#### TEXT BLOCK

Skoutari () is a village and a community of the municipality of East Mani. Before the 2011 local government reform it was a part of the municipality of Gytheio, of which it was a municipal district. The 2011 census recorded 234 residents in the village and 293 residents in the community. The community of Skoutari covers an area of 11.667 km2. According to local tradition it was founded by refugees from the Fall of Constantinople in 1453.

History

Ancient Town
In the Mycenaean period of Greece, there was thought to be a town called Vorthona which is now submerged. In Ancient Greece, the town used to be called Asine. The town was under Spartan control. In 218 BC, the inhabitants of Asine defeated the army of Philip V of Macedon who was besieging the town. During the Roman period it belong to Sparta ever though most of the other towns in the area were part of the Union of Free Laconians.

Modern Town
The modern town of Skoutari was founded in 1453 AD by refugees from the namesake district of Constantinople who fled from the Ottomans during the Fall of Constantinople. While the rest of Greece fell to the Ottoman Turks, Mani remained free. In the 17th and 18th centuries, Skoutari became a haven for pirates which rivalled Oitylo. The Ottomans tried to conquer Mani in 1770 and they laid siege to the tower of the Grigorakis clan which was one of the most powerful in Mani and whose base was Skoutari and they blew it up with gunpowder after a three-day siege. The Ottoman army was later defeated in the Battle of Vromopigada in the plain outside Skoutari and repelled from Mani. The Ottomans tried to capture Skoutari again in 1815 but they were defeated and driven back. In 1832, Greece was recognized as an independent state and Skoutari became part of it. During World War II, Greece was invaded by the Germans and Italians who captured Skoutari.

########
#### INFORMATION PROVIDED

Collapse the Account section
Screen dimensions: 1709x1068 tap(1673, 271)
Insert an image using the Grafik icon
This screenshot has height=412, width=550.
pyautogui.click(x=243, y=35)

########

From the text about Skoutari, copy word for word the passage starting at "Skoutari () is" and ending at "Constantinople in 1453.". Answer using only the text about Skoutari.

| ANSWER |
Skoutari () is a village and a community of the municipality of East Mani. Before the 2011 local government reform it was a part of the municipality of Gytheio, of which it was a municipal district. The 2011 census recorded 234 residents in the village and 293 residents in the community. The community of Skoutari covers an area of 11.667 km2. According to local tradition it was founded by refugees from the Fall of Constantinople in 1453.